(Extracted text)
★ ★ ★

2008 Oceania Handball Championship

Tournament details
- Host country: New Zealand
- Venue: 1 (in 1 host city)
- Dates: 7–10 April
- Teams: 4 (from 1 confederation)

Final positions
- Champions: New Caledonia (1st title)
- Runners-up: Australia
- Third place: Cook Islands
- Fourth place: New Zealand

Tournament statistics
- Matches played: 6
- Goals scored: 286 (47.67 per match)

= 2008 Oceania Handball Championship =

The 2008 Oceania Handball Championship was the sixth edition of the Oceania Handball Nations Cup, which took place in Wellington, New Zealand from 7 to 10 April 2008. Entered nations were Australia, Cook Islands, New Caledonia and New Zealand. Although New Caledonia won the tournament, they are ineligible to go to the 2009 World Men's Handball Championship as they are a French colony. Australia won the right to represent Oceania by coming second.

★ ★ ★

(Material provided)
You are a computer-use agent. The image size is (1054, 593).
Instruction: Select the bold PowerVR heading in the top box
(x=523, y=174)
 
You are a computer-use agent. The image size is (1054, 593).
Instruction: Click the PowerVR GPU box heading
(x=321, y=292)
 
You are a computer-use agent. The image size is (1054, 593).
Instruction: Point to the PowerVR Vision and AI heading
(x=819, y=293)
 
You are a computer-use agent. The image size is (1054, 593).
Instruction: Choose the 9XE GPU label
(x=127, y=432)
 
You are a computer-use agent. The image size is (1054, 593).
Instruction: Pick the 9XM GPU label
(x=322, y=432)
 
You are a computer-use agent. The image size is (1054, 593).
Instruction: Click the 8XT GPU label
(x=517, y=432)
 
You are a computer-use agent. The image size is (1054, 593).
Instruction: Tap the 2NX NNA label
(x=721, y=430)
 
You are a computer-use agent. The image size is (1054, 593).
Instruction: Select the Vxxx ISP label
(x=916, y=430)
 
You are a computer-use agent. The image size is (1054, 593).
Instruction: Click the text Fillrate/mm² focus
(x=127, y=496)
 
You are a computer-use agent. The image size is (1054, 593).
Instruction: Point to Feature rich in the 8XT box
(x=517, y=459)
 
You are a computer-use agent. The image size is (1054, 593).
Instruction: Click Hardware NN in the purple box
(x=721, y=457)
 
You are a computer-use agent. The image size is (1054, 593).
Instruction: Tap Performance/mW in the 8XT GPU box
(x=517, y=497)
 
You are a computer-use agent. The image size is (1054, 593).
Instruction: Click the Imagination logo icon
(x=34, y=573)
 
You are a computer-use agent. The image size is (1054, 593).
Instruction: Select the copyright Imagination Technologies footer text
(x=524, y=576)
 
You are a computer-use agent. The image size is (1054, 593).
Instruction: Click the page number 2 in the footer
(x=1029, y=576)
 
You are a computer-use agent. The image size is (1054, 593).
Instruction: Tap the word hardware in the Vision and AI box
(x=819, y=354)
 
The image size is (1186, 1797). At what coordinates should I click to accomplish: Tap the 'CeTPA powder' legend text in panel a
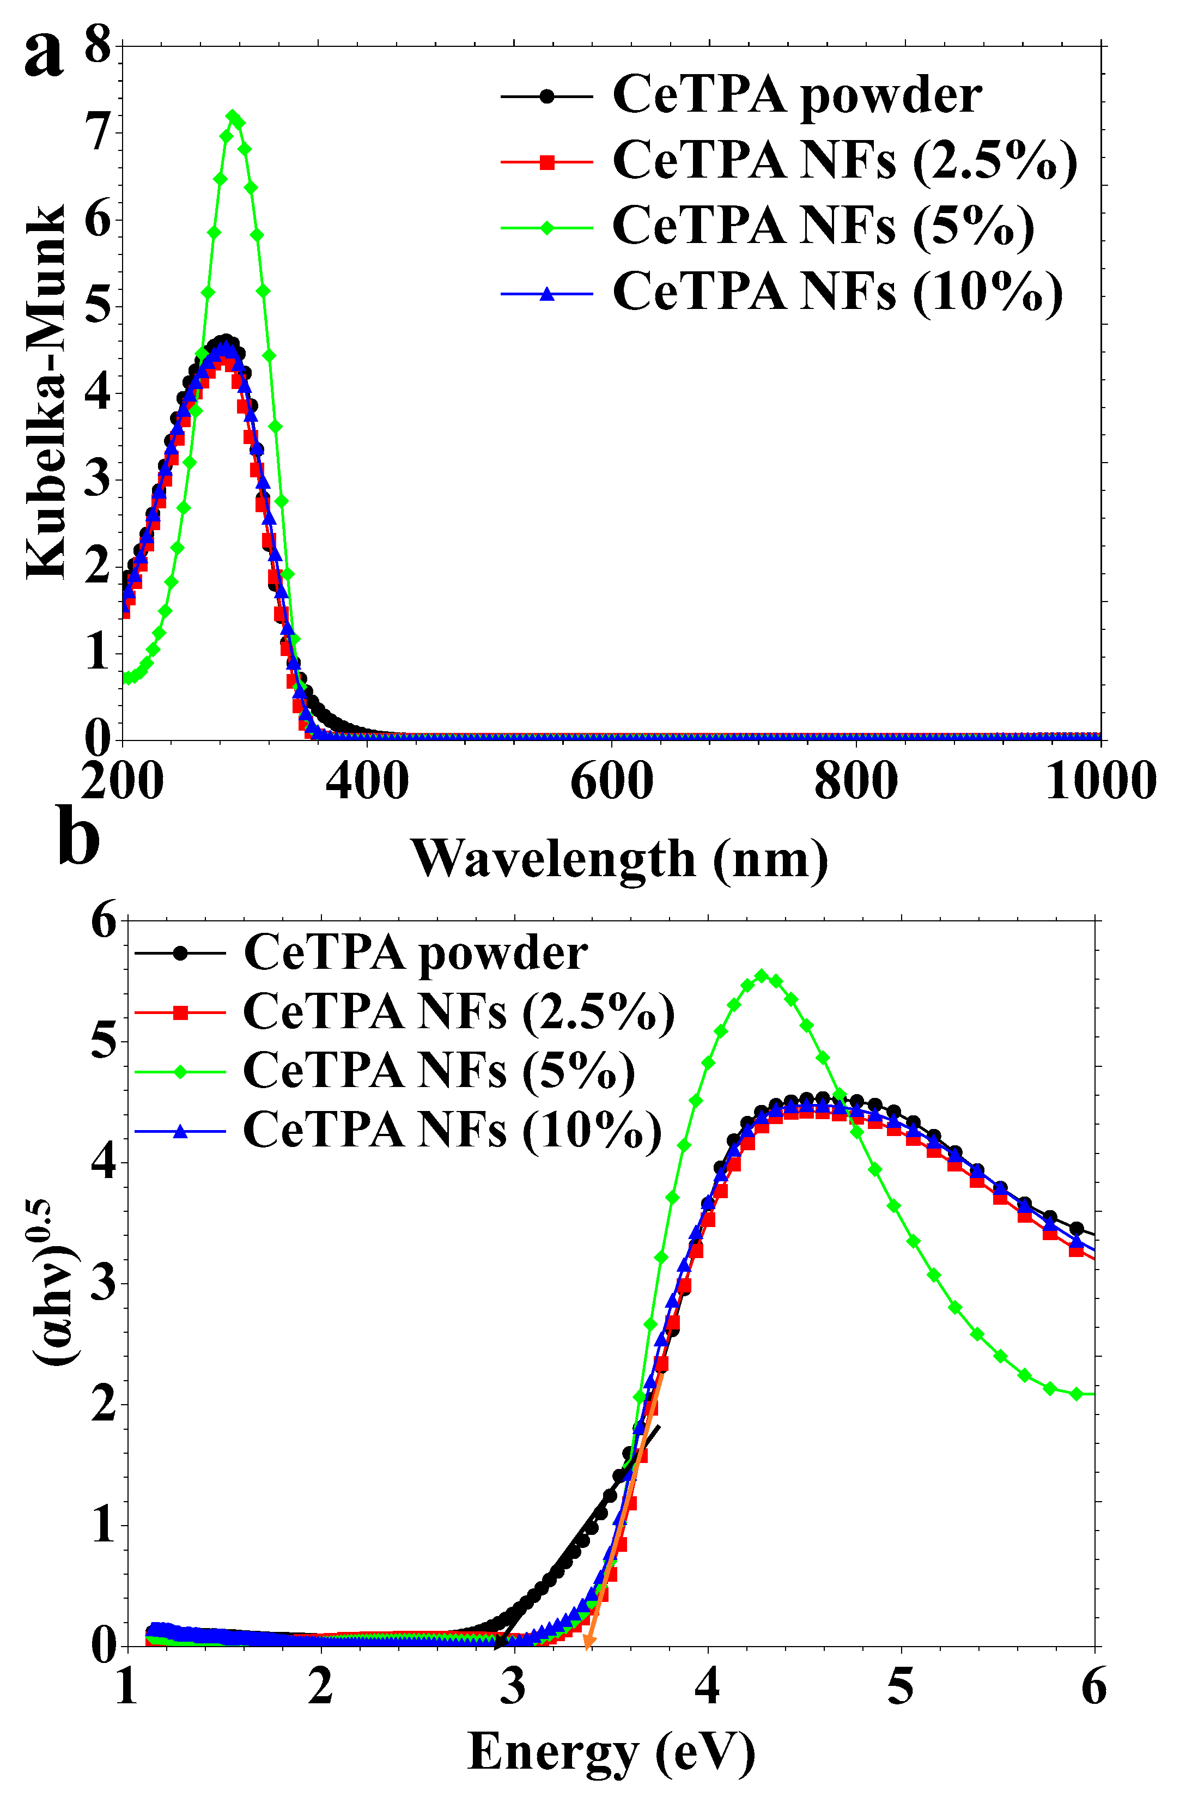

★ ★ ★

(Directions)
a - List every nation that entered the tournament, according to the 2008 Oceania Handball Championship article.
b - In the 2008 Oceania Handball Championship article, which nation won the right to represent Oceania at the 2009 World Men's Handball Championship?
c - Carry the 2008 Oceania Handball Championship article forward from its final sentence.

(Results for each task)
a - Australia, Cook Islands, New Caledonia, New Zealand

b - Australia, by coming second.

c -
==Table==

| Team | Pld | W | D | L | GF | GA | GD | Pts |
|---|---|---|---|---|---|---|---|---|
| New Caledonia | 3 | 3 | 0 | 0 | 103 | 35 | +68 | 6 |
| Australia | 3 | 2 | 0 | 1 | 85 | 48 | +37 | 4 |
| Cook Islands | 3 | 1 | 0 | 2 | 50 | 98 | −48 | 2 |
| New Zealand (H) | 3 | 0 | 0 | 3 | 48 | 105 | −57 | 0 |

==Results==
All times are local (UTC+12).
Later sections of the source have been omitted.